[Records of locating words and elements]
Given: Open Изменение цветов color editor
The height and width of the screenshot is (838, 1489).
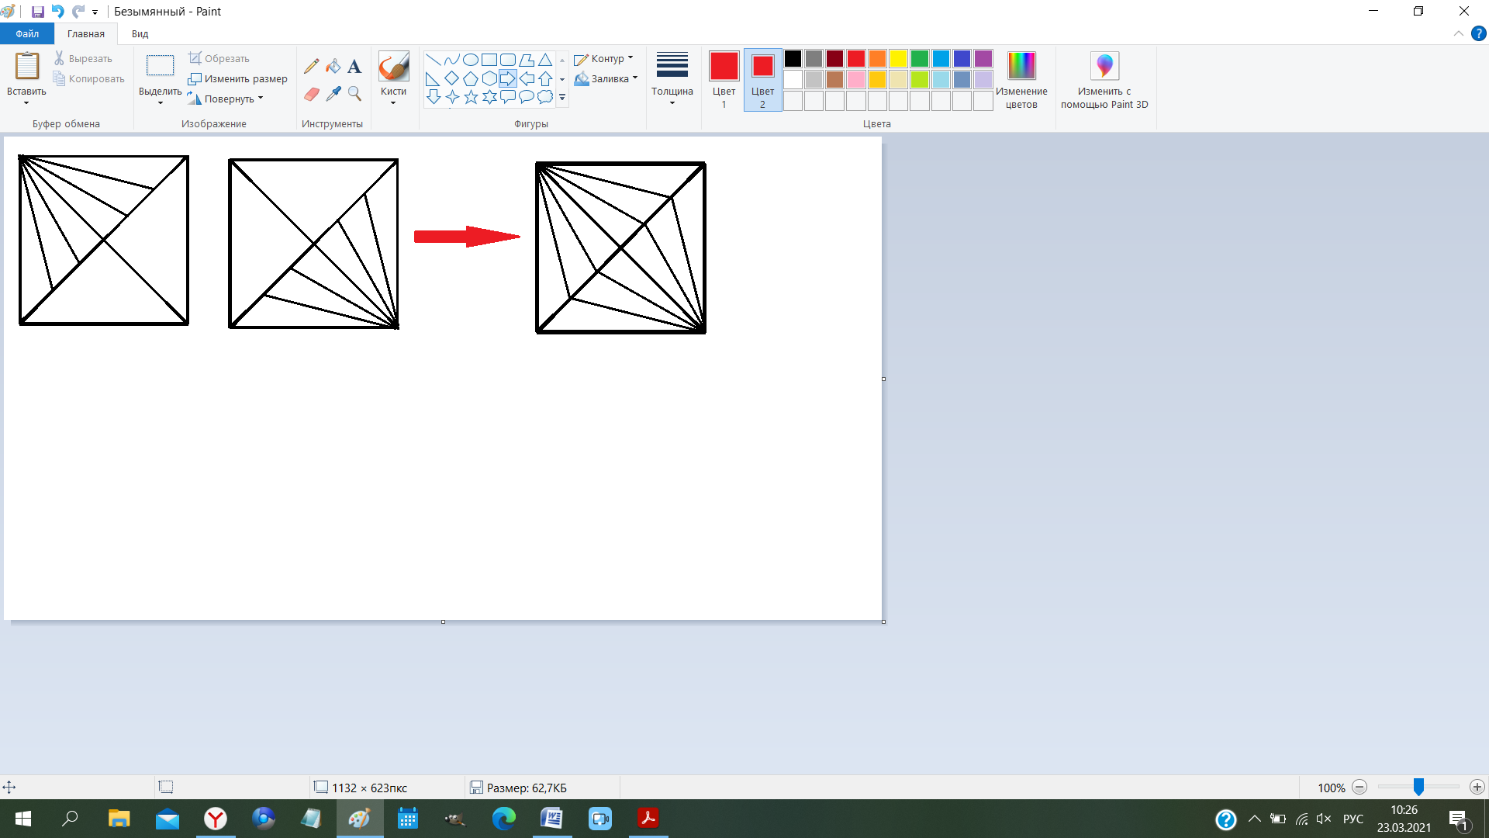Looking at the screenshot, I should pyautogui.click(x=1021, y=78).
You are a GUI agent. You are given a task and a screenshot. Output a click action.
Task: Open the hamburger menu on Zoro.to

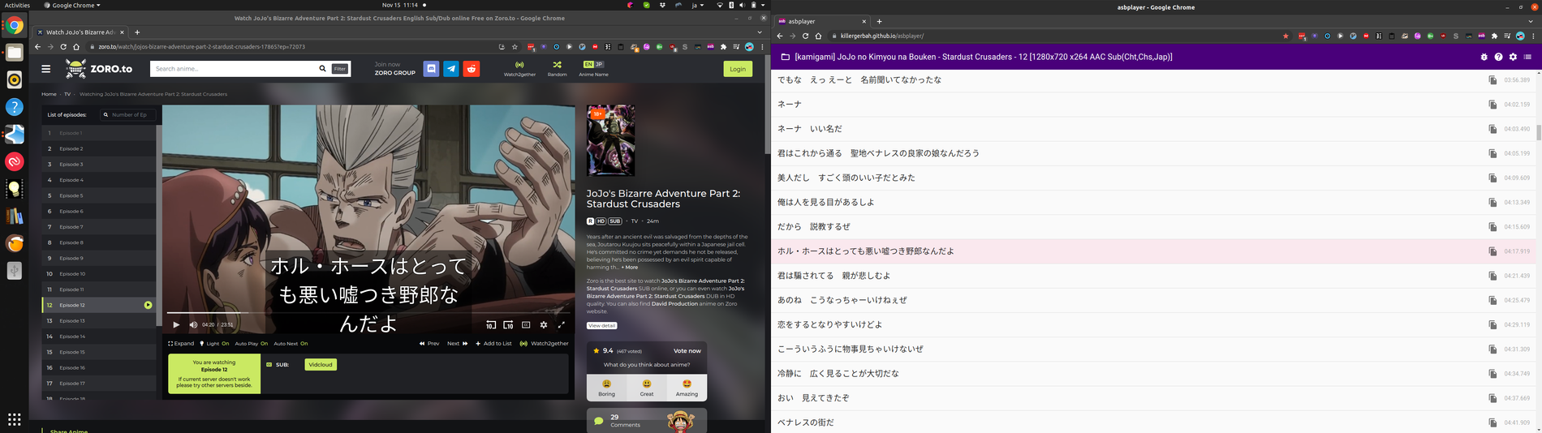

● **To be done**: Put every line of the rows above into a numbered list, leaving out blank lines and pictures.

● **Correct answer**:
1. Given: Open Изменение цветов color editor
2. The height and width of the screenshot is (838, 1489).
3. Looking at the screenshot, I should pyautogui.click(x=1021, y=78).
4. You are a GUI agent. You are given a task and a screenshot. Output a click action.
5. Task: Open the hamburger menu on Zoro.to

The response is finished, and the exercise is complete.